Most Lebanese do not believe there will be a free and fair result. Wealthy veteran politicians have been accused of spending more than limits allow and buying votes on election day has been standard practice. Newcomers and independents are unable to offer cash or distribute food, fuel and medications to desperate voters at a time when 80 per cent of Lebanese live below the poverty line.

Opposition candidates have claimed powerful factions’ supporters have disrupted rallies, attacked campaign workers, intimidated staff on social media, and vandalised posters and billboards.

Since this is the first election after the October 2019 uprising against the entrenched elite and economic meltdown, many Lebanese had placed their hopes on the “thawra” activists of the “revolution”. It swept the country demanding an end to the sectarian system of governance requiring the president to be Maronite Catholic, the prime minister a Sunni and the speaker of parliament a Shia.

Instead of forging a united front to challenge the status quo, thawra activists have mounted competing campaigns and promoted their own agendas.

Popular resentment has soared due to the August 2020 explosion at Beirut port which killed 219 people, wounded 6,000 and rendered 300,000 homeless. The official investigation has been stalled by those responsible for allowing the 2,750 tonnes of ammonium nitrate to be stored unsafely in an unsecured warehouse for six years.

Among the six major parties, the right-wing Christian Lebanese Forces headed by ex-warlord Samir Geagea is likely to gain seats at the expense of the Free Patriotic Movement, founded by President Michel Aoun.

Shia Hizbullah’s disciplined cadres can be relied on to vote for its candidates but some supporters of Hizbullah’s partner, Amal, headed by parliamentary speaker Nabih Berri, could defect or abstain.

By boycotting the election, ex-prime minister Saad Hariri and his Future Movement have deprived Sunnis of their only organised political grouping, weakening the community set to name a new premier.

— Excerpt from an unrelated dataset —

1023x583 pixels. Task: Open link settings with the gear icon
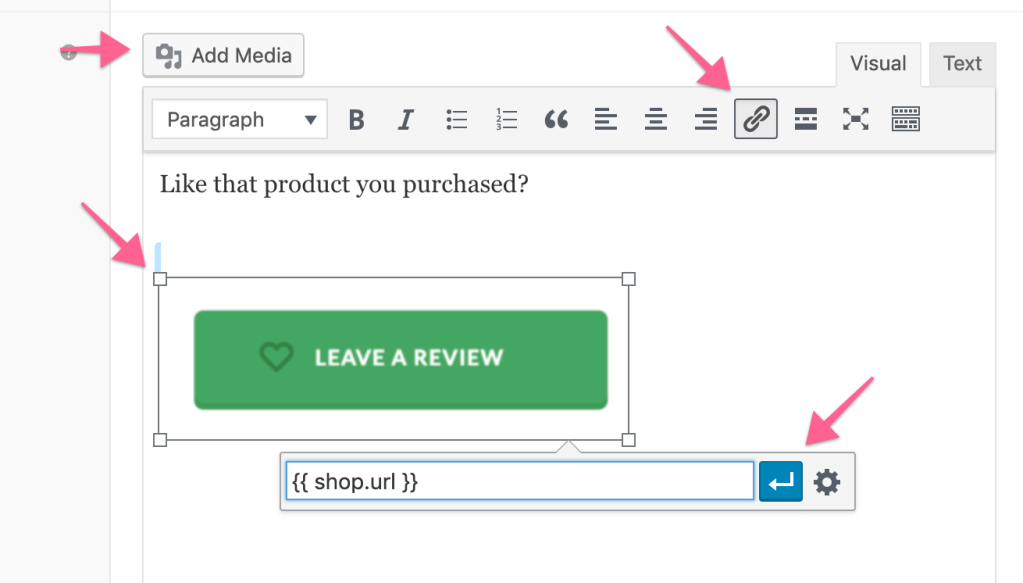pos(828,481)
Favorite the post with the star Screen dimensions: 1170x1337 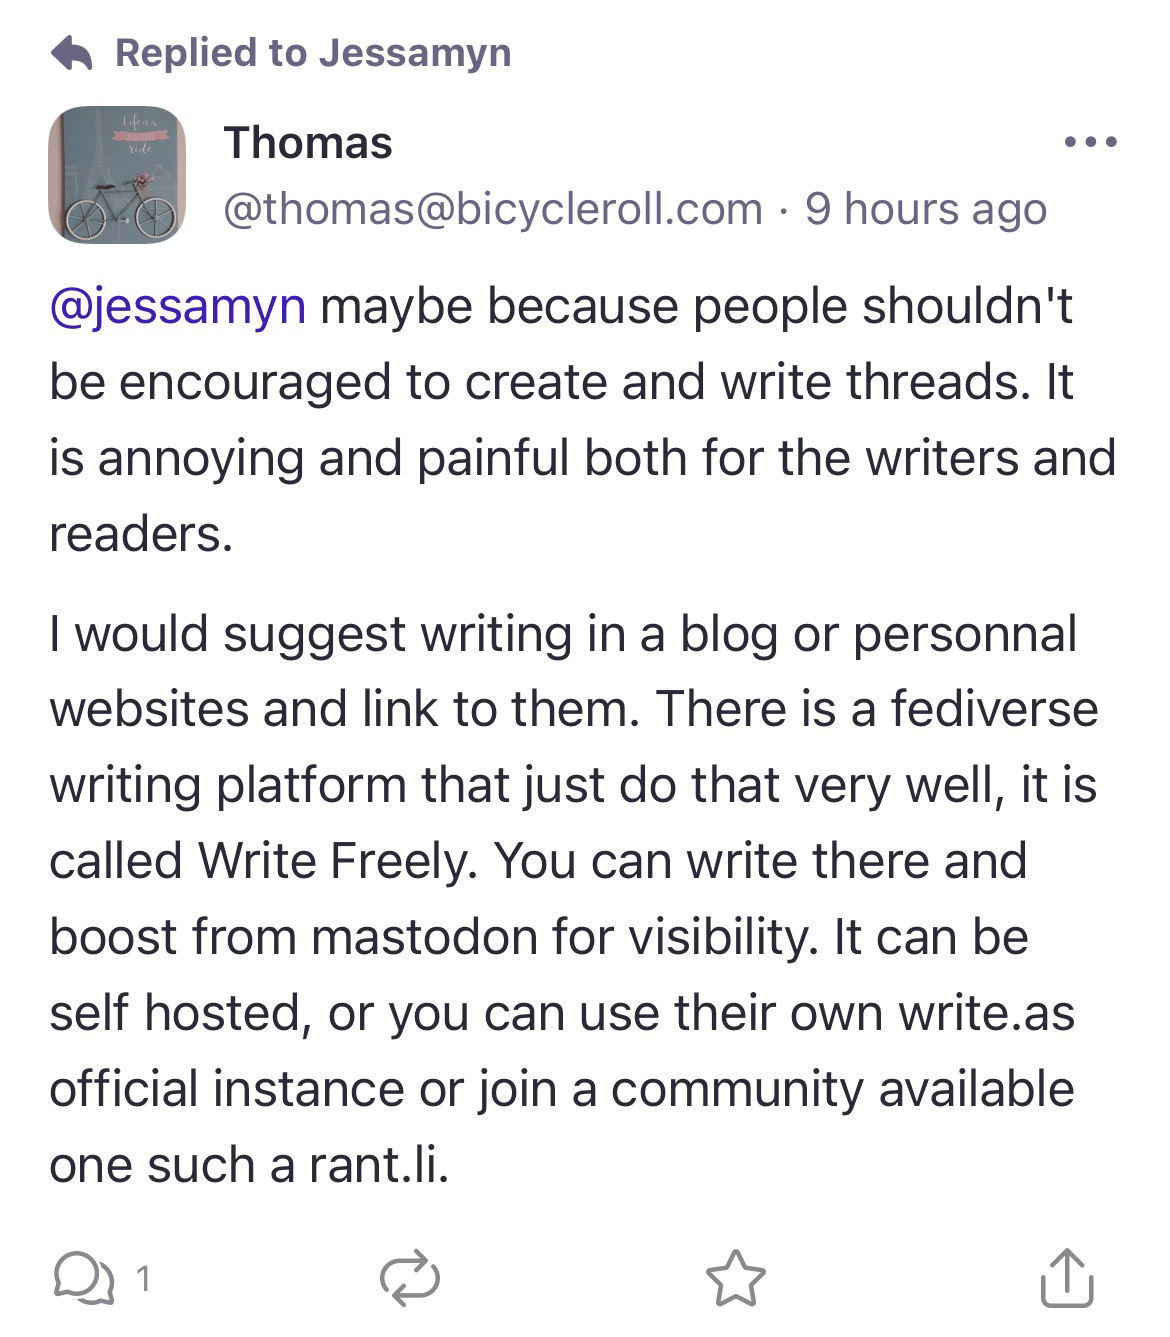[x=736, y=1279]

He will have to form a credible cabinet capable of securing the adoption of the 2022 budget and carrying out financial reforms to convince the International Monetary Fund (IMF) to release $3 billion (€2.8 billion) in financial aid, thereby opening the door for the delivery of $11 billion (€10.5 billion) agreed in Paris in 2018 by international donors and further IMF finance to rescue the country.